In just four syllables, the slogan attempts to capture the mood of a country mired in disillusionment and division. But the line’s ambiguity raises a pressing question: is it calling to correct the wrong or to make the wrongs… right?
The ad, shared widely on social media, features Vice President Sara Duterte in a symbolic display of solidarity with Marcos. Dressed in black, they speak of a nation mourning, in hunger, in fear, in silence. It’s a striking image, meant to convey urgency. But given the people delivering the message, the symbolism doesn’t just resonate, it ricochets.
The first interpretation—“Correct the wrong”—implies a moral stand. A cry for accountability in the face of injustice. A promise to fix what’s broken. But from whom is this coming?
Vice President Sara Duterte, who appears front and center, has been the subject of multiple controversies: from the unexplained use of confidential funds amounting to half a billion pesos, to her reported use of presidential chopper for personal use, to her silence amid persistent red-tagging of teachers and students under her watch as Education Secretary. These are not small matters. These are not hypothetical “wrongs.” These are live issues: deep, serious, and unaddressed.
Then there’s Senator Imee Marcos herself. A member of a political dynasty that has been mired with allegations of plunder, human rights abuses, and a dictatorship whose legacy continues to divide generations. Her presence in the ad is not just ironic, it’s almost satirical.

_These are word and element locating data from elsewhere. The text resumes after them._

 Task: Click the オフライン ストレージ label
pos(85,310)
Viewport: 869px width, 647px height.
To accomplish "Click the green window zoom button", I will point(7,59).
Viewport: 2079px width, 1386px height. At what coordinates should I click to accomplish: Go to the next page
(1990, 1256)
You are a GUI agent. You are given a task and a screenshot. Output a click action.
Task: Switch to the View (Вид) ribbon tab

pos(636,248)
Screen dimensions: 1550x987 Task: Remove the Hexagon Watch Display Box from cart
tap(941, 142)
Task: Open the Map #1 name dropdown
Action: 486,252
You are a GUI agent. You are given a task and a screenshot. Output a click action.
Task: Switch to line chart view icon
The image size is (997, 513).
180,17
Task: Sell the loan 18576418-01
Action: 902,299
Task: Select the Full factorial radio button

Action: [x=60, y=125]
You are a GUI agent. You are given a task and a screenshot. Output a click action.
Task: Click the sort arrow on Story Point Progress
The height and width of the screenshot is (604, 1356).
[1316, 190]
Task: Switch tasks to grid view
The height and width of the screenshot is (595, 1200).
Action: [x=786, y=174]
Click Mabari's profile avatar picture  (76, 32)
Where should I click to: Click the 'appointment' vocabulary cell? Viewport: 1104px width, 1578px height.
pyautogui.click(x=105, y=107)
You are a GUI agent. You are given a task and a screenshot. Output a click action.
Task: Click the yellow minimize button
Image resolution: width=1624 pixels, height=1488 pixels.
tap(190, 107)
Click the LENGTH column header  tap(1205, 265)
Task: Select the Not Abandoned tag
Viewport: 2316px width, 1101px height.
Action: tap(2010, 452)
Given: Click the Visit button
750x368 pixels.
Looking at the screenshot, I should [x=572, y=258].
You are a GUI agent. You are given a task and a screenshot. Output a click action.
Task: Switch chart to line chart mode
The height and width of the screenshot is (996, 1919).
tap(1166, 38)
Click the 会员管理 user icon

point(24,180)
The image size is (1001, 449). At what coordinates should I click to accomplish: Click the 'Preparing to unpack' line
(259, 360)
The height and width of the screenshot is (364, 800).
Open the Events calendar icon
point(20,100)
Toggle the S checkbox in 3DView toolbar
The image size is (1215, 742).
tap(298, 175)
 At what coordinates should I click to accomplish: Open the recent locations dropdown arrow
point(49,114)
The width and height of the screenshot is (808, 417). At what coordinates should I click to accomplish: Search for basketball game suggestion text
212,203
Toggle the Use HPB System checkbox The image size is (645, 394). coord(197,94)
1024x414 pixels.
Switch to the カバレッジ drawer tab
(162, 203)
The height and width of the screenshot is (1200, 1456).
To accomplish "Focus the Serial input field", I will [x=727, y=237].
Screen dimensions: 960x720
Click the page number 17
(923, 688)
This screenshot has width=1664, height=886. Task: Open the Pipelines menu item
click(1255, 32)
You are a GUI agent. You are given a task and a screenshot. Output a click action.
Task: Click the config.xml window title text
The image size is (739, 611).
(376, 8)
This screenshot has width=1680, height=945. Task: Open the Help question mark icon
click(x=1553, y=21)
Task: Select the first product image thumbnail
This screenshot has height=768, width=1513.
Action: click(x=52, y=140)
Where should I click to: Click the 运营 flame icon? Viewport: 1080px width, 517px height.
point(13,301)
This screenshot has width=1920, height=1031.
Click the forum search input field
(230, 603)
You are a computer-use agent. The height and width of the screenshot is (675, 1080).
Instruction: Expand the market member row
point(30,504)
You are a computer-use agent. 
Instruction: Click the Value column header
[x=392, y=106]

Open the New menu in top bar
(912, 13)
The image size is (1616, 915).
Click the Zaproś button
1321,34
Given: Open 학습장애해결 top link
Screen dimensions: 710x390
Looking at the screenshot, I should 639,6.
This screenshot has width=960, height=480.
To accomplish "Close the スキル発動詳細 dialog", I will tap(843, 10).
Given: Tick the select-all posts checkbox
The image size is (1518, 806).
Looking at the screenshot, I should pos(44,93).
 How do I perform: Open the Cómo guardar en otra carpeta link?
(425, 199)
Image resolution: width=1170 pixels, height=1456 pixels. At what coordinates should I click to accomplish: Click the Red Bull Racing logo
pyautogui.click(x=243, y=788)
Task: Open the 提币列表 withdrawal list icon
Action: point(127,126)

This is why the alternative reading of the slogan – “Make the wrongs right”- feels less like an accident and more like a quiet rebranding campaign. Are we being asked to accept, even embrace, what we once considered unacceptable? Is the ad not simply acknowledging the darkness but slowly making the case for it?
Because when you frame your political vision in black, when you speak of mourning but deny your role in the death of ideals, when you position yourself as the solution to a crisis you helped create then the slogan becomes something else. Not a promise. A provocation.
Who defines what is wrong? Who gets to fix it? And how do we stop a narrative from quietly shifting until we no longer recognize truth from spin?
“Itama ang Mali” may be one of the most deceptive slogans in recent political memory. It cloaks itself in justice while subtly recoding history, complicity, and power as misunderstood virtues. And that is its danger.